Cattleya forbesii  Lindley

Introduzido em 1823 pela Sociedade Horticultural de Londres, através do seu coletor de Mr. Forbes, foi descrito por Lindley em sua Collectanea BOTANICA, dedicado a seu coletor. O cilíndrica hastes são cerca de um pé de altura, a inflorescência ereta e tendo de dois a cinco flores, cada um com cerca de três a quatro polegadas de diâmetro. As sépalas e pétalas são semelhantes, quase igual, pálido amarelo-verde para amarelo.O labelo é de três lóbulos, os l[obulos laterais angulares e laminação em torno da coluna, amarelo pálido do lado de fora, amarelo brilhante dentro; o lobo mediano é pequeno, arredondado, com uma margem dentada, amarelo pálido, com faixa central amarela brilhante, a garganta alinhada e manchado com vermelho-púrpura. Não tão vistoso como muitas outras espécies, este Cattleya nunca foi crescido em quantidade, embora seja um do primeiro do género a aparecer no cultivo. É uma planta atraente, no entanto, e bastante facilmente cultivadas, assim que for encontrado, ocasionalmente, nas coleções de amadores cujos interesses tendem para as orquídeas menos comuns. Ela floresce na primavera e verão.

 

 

 

 

I. Variedades dependentes pela forma da flor: 

 

II. Variedades dependentes  pela forma do colorido da flor:

a) Albescens;

b) Puntata;

c) Maculata;

d) Multiforme;

f) Venosa.

 

III. Variedades dependentes pelo colorido da flor:

a) Tipo;

b) Aurea;

c) Rosa;

d) Parda;

e) Suave;

f) Caerulea;

g) Semi-albina;

h) Albina;

i) Rubra;

 

Cattleya forbesii  Lindley – Classificação/ Hortocultural - Descrição.

 

I -  Cattleya forbesii  Lindley - TIPO

Referência

TIPO

 FCO (2006)

 Pétalas e sépalas em tons de colorido verde – amarelados ao bege, labelo internamente completamente estriado em tons avermelhados ao castanho sobre o fundo amarelo: Leves venulações nas sépalas e pétalas são comuns nesta variedade.
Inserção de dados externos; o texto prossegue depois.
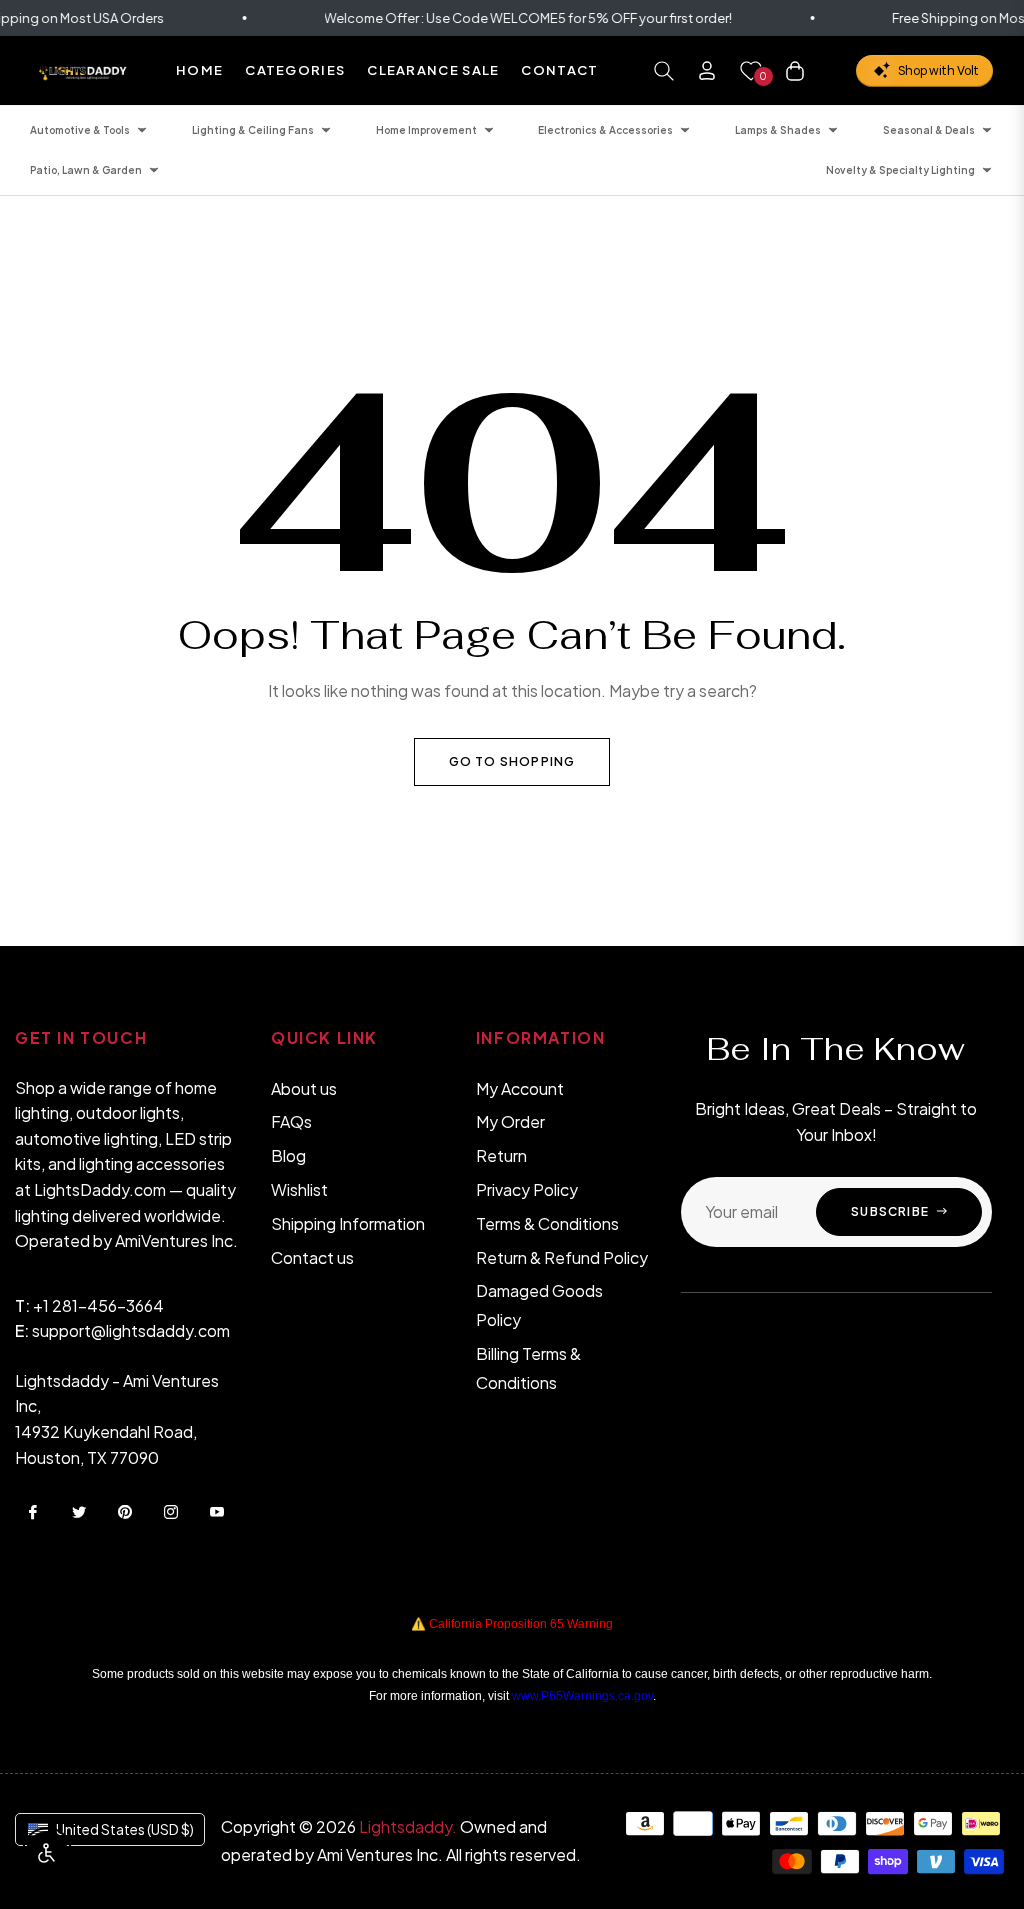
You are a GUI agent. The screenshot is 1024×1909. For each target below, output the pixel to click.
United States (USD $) (125, 1829)
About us (304, 1088)
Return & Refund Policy (562, 1257)
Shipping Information (348, 1223)
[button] (664, 71)
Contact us (312, 1257)
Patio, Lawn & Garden (86, 170)
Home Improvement (426, 130)
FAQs (291, 1121)
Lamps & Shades (778, 130)
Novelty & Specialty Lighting (900, 170)
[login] (707, 70)
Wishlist (299, 1189)
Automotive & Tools (80, 130)
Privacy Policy (527, 1189)
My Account (520, 1088)
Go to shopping (512, 761)
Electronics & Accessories (605, 130)
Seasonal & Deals (929, 130)
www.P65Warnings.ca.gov (582, 1696)
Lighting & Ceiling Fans (253, 130)
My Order (510, 1121)
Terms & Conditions (547, 1223)
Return (501, 1155)
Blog (288, 1155)
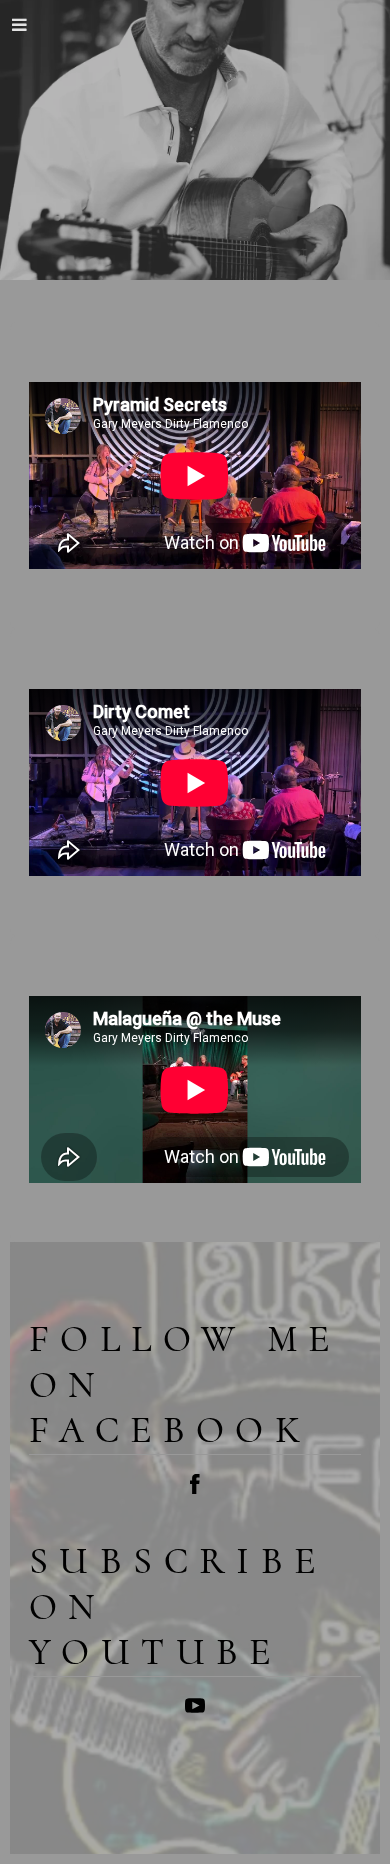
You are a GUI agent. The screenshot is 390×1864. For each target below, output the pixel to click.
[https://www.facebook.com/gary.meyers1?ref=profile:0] (195, 1487)
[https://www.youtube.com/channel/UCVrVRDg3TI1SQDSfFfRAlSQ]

O lobo central do labelo apresenta leve colorido rosado

 Cattleya forbesii em  Santa Catarina (2013)

 Possui pétalas e sépalas coloridas em mistura de verde, bege e castanho, mas os exemplares de Itajaí podem variar tremendamente, com tons desde rosa ao amarelo palha. O labelo, internamente, é estriado em tons avermelhados ao castanho sore um fundo amarelo. Leves venulações nas sépalas e pétalas são comuns para esta variedade.

 

 

II - Cattleya forbesii  Lindley – ALBINA/ALBA

Referência

ALBINA/ALBA

 FCO (2006)

 Pétalas e sépalas verdes e lobo central do labelo branco. Em alguns exemplares o tom amarelo do tubo se estende por todo labelo cobrindo o habitual colorido característico da variedade. Os relevos das estrias são bem aparentes, mas nunca coloridas; Estas plantas quando envelhecem tingem as sépalas e pétalas em tons amarelos, sempre puros sem presença de outros pigmentos. Existem relatos de exemplares que apresenta o interior do tubo totalmente branco.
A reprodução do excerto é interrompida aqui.